>>>>>

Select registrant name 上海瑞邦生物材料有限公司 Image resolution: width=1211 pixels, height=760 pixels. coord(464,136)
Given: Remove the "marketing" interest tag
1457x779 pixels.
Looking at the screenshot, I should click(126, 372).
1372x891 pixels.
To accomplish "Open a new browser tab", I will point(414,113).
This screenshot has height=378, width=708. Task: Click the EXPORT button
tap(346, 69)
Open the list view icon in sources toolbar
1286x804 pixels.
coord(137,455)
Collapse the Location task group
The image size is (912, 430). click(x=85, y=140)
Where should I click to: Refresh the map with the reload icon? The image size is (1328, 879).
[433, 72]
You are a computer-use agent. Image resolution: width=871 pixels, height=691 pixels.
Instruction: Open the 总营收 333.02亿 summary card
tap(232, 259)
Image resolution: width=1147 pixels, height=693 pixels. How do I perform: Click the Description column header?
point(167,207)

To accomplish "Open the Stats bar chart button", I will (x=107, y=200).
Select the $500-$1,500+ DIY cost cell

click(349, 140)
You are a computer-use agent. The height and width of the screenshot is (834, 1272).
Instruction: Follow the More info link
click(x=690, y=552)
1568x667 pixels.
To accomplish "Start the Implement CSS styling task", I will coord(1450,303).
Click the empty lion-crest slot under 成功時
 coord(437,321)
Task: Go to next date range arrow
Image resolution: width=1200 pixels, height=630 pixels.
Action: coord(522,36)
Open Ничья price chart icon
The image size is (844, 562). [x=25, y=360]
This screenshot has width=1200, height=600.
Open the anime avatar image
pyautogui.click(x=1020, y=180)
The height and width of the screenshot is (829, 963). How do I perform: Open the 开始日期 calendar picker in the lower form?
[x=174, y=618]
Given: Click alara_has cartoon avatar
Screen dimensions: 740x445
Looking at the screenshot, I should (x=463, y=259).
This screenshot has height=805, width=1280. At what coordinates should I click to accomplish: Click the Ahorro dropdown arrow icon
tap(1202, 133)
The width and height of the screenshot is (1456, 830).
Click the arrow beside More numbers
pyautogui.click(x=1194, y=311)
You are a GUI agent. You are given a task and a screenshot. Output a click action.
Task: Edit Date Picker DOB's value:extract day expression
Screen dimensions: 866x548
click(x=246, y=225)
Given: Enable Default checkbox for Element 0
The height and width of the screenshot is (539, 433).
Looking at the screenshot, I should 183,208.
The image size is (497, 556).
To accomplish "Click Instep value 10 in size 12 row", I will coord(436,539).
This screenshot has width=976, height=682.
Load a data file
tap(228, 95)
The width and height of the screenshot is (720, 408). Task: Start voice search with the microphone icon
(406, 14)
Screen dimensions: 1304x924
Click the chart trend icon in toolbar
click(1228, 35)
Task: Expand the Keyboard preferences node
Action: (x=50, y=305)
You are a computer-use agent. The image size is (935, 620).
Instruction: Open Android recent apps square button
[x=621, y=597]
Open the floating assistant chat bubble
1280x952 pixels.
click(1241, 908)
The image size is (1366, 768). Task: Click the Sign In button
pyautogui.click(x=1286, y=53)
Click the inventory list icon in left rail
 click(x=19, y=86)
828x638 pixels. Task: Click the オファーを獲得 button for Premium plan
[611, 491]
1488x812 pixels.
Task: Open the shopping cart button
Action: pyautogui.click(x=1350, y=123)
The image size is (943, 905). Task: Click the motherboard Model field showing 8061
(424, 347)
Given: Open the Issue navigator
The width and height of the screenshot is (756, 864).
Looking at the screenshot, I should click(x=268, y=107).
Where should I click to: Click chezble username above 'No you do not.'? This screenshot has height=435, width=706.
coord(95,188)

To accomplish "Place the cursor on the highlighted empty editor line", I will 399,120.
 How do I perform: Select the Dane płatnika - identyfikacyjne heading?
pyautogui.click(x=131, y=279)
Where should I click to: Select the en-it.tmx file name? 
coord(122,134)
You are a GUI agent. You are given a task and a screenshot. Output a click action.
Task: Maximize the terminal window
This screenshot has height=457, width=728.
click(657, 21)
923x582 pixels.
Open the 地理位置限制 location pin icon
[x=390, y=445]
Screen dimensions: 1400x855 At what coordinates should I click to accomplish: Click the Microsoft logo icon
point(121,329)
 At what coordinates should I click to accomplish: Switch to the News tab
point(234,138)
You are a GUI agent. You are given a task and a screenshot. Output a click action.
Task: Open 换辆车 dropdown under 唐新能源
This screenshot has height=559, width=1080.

<<<<<

--- Problem to solve ---
If the string "value" appears in a line of the entries, report the line.

--- Your response ---
Task: Edit Date Picker DOB's value:extract day expression
To accomplish "Click Instep value 10 in size 12 row", I will coord(436,539).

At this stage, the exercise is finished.